Pues menudo pelotazo se han sacado de la manga los de Amazon. No es que tuviera que sorprendernos, viniendo de Raphael Bob-Waksberg y Kate Purdy, dos de los responsables creativos de BoJack Horseman. Pero… bueno, sí, nos ha sorprendido. Porque la sorpresa es la reacción primordial que trabaja Undone, serie animada mediante rotoscopia (la misma técnica que utilizaba Richard Linklater en A Scanner Darkly), donde la realidad es una materia mutable, volátil, impredecible y sujeta a cambios. Por lo menos la de Alma, la protagonista que permanece en un estado de desastre con patas desde que su padre desapareció en su adolescencia, y quien de repente y tras un accidente de coche, empieza a descubrir que puede manipular el tiempo. Ello deberá ayudarla a esclarecer las circunstancias de la muerte de su padre, cuya imagen se le aparece para asesorarla.

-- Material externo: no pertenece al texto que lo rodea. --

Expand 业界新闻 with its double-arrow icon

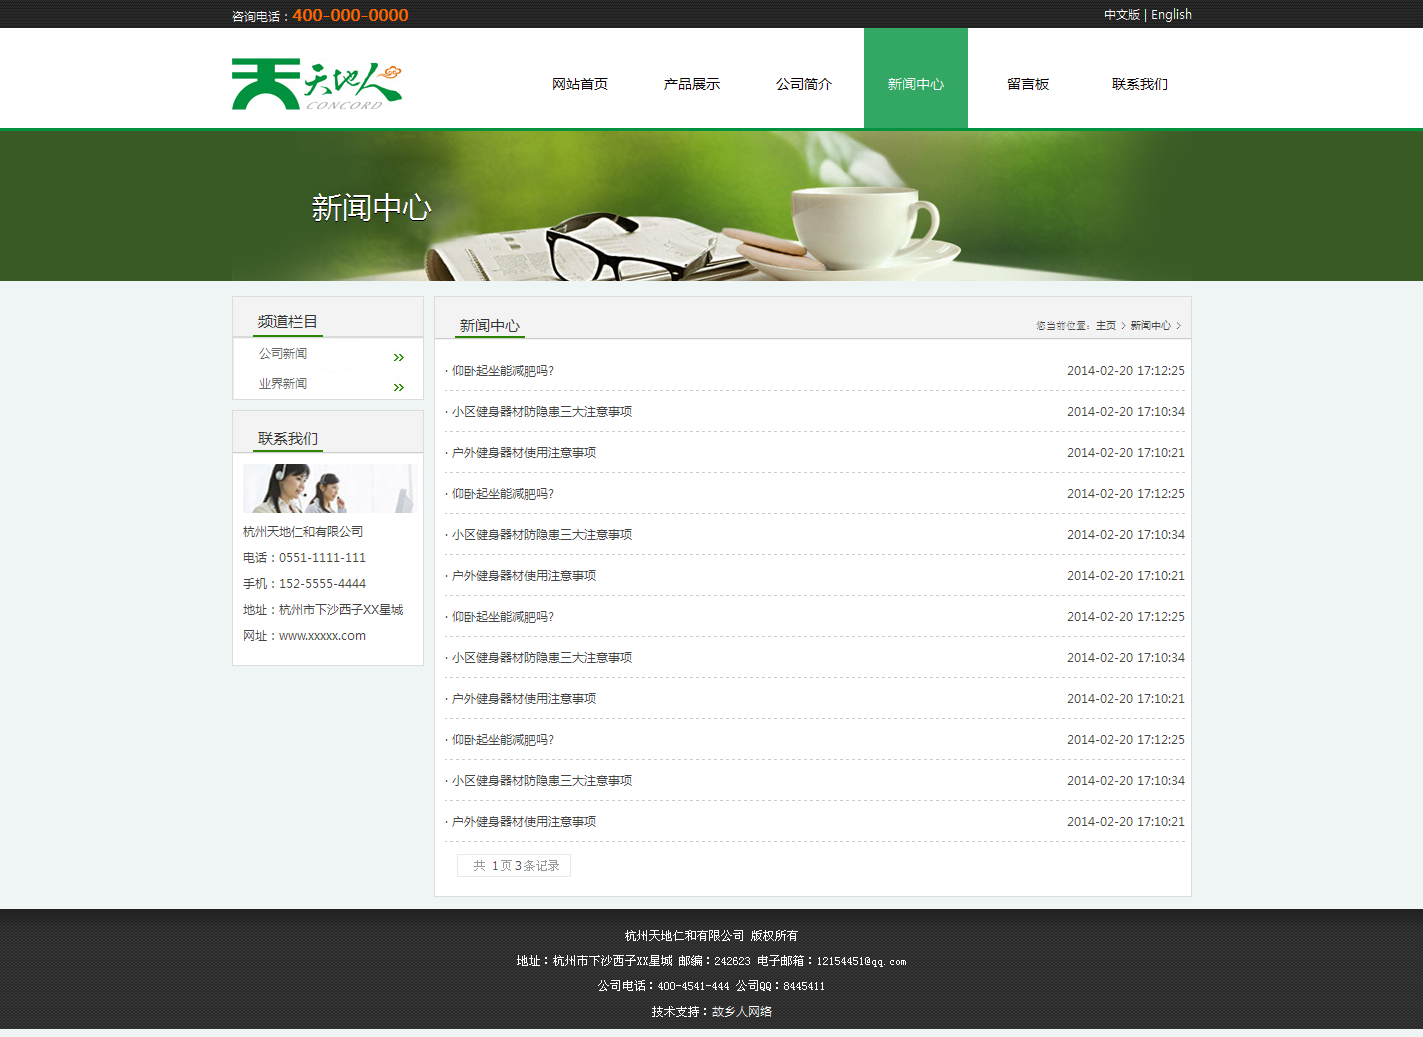[x=399, y=387]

Aun encuadrarse en una especie de corriente de semi ciencia-ficción existencialista, Undone se mantiene lejos de ser un producto extremadamente cerebral y hermético. Combate sus propias tendencias pedantes con su mejor arma, la honestidad y la sinceridad. Parece una propuesta más cerca de Michel Gondry y de Charlie Kaufman que de los Nolan. Y se toma la molestia de cimentar su impacto sentimental no tanto en sus ideas locas de fantasía y en su lisérgica puesta en escena como en las vivencias de los personajes, con Alma como centro empático. Un personaje -excelentemente interpretado por la muy al alza Rosa Salazar– tan complejo como la fragmentación narrativa en la que vive inmersa, tan humano como cualquiera que quiera sentirse identificado con la parte más mundana de su periplo: lidiar con el aburrimiento vital, con el trauma, con los complejos y la desconexión de su propia familia, su madre y hermana a las que quiere pero de quien se siente a millas de distancia.

Undone es, pues, una considerable voladura de cráneo en lo argumental. Una formidable delicia en lo visual -las transiciones entre las localizaciones, tiempos, realidades y ensoñaciones son increíbles-. Pero, sobre todo, un placer incalculable en lo emocional. Un verdadero triunfo de la forma y el fondo.